6 Nisan 2015 Pazartesi

Nahoş

Nahoş






   İki adet mum yanıyor başucumda, nahoş bir koku yayılıyor odama.. Işıklar kapalı, odam serin, müzik kısık, kafam dağınık ve en önemlisi ise yalnızım.. Kafamı toparlayamıyorum bu günlerde, içimde bi' burukluk var, insanlar ile muhabbet ediyorum fakat bi' şeyler eksik... Hani çorbada bi' şey eksik olurda bulamazsın ya hah, işte öyle, hayatımda nedenini bulamadığım fakat tadını bozan bir eksiklik var.
   
     Neden hayat yaşanılması kolay bi' yer değildi? Neden insanlar bi' şeylerden şikayetçi? Neden bazı iyi insanlar zor bi' yaşama mahkum da, kötü olanlar iyiyi yaşıyor?
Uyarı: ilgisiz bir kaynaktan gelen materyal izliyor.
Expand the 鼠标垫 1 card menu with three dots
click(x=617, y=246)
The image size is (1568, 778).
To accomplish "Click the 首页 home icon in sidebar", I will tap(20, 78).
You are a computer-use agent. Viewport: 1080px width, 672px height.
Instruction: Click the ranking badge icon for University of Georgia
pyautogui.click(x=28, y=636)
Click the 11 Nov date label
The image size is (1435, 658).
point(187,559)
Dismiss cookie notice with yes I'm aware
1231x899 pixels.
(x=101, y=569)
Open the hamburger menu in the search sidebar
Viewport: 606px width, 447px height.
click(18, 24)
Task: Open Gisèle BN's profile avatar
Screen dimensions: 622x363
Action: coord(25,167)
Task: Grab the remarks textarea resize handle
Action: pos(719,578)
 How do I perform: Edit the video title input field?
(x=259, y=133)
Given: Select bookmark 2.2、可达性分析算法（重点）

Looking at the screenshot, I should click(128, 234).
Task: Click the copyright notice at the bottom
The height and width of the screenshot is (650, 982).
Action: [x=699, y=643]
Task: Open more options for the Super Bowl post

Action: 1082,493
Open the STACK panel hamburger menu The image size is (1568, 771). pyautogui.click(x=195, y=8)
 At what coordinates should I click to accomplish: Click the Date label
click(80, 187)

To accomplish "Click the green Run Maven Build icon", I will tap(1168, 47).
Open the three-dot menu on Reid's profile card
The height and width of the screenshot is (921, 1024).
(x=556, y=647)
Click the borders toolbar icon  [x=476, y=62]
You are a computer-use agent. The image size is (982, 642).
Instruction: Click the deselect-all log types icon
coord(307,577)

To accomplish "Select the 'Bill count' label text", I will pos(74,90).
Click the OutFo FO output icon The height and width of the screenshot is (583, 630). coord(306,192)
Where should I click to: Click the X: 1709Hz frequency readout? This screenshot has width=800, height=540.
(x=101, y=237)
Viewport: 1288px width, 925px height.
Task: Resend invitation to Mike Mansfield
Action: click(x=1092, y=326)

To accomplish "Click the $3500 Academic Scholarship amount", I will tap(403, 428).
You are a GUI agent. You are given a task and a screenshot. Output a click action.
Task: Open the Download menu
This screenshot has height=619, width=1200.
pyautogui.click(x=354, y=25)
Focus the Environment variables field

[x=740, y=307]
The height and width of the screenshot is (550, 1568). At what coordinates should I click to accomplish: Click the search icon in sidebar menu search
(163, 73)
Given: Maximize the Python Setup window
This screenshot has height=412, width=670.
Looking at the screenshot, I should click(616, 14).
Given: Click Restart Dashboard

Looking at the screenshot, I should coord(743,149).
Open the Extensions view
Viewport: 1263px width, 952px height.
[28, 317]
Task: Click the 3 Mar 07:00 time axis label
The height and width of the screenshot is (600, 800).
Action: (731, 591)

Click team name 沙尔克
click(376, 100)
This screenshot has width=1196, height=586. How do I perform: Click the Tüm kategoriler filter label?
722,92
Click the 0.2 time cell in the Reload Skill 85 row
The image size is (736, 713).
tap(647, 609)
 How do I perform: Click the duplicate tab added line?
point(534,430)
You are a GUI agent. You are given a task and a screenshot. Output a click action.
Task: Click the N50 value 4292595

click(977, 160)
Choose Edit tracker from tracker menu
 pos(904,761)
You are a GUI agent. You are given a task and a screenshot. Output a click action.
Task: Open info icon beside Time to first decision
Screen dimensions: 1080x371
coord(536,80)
Bi' sürü soru var değil mi sorulacak fakat cevabı bulunamayacak.. İyi şeylerde geliyor insanın başına çok mutlu oluyor, çok keyifli fakat ardından hemen kötü bir olay geliyor ardı sıra, sırayı şaşırmadan, aksatmadan düzeni..

Eli hafifçe müziğe gidiyor kızımızın usulca açıyor sesini incitmek istemeyerek yalnızlığını.. Güzel bir ses yükseliyor odada, sadece evde kullandığı o şirin gözlüklerini çıkarıyor uzanıyor yatağa ve gözlerini kapıyor.. Hayallere dayıyor sırtını, Hayal bu ya! Güzel bir gökyüzünde süzülüyor kuşları kıskandırırcasına, güzelliği ile sarhos eden meyve ağaçlarına kanat çırpıyor, dalından bir meyve koparıyor belki, belkide bembeyaz bir ata biniyor.. Sonra bi' anda kararıyor hayali küçük kızın, her yere karanlık çöküyor o muazzam gökyüzü karanlığa teslim oluyor, ölümü hissediyor bi' anda iliklerine kadar. Bi' koku geliyor burnuna özlediği, uzun zamandır koklayamadığı fakat deliler gibi özlediği.. Tarifi mümkün olmayan bi' koku var odasında, gözlerine gözyaşları hükmetmeye hazırlanıyor kendini tutmaya çalışıyor fakat yapamıyor, olmuyor kahretsin! Yaşlar bağımsızlığını ilan ederken o güzel gözlerden, kızımız gözlerini tavana dikiyor büyük bi' dargınlık ile, içindeki o kimseye kızıyor, hayallerin kararmasını, kokunun güzelliğini, gözyaşlarını da o kimseye bağlıyor ve mırıldanıyor; özledim!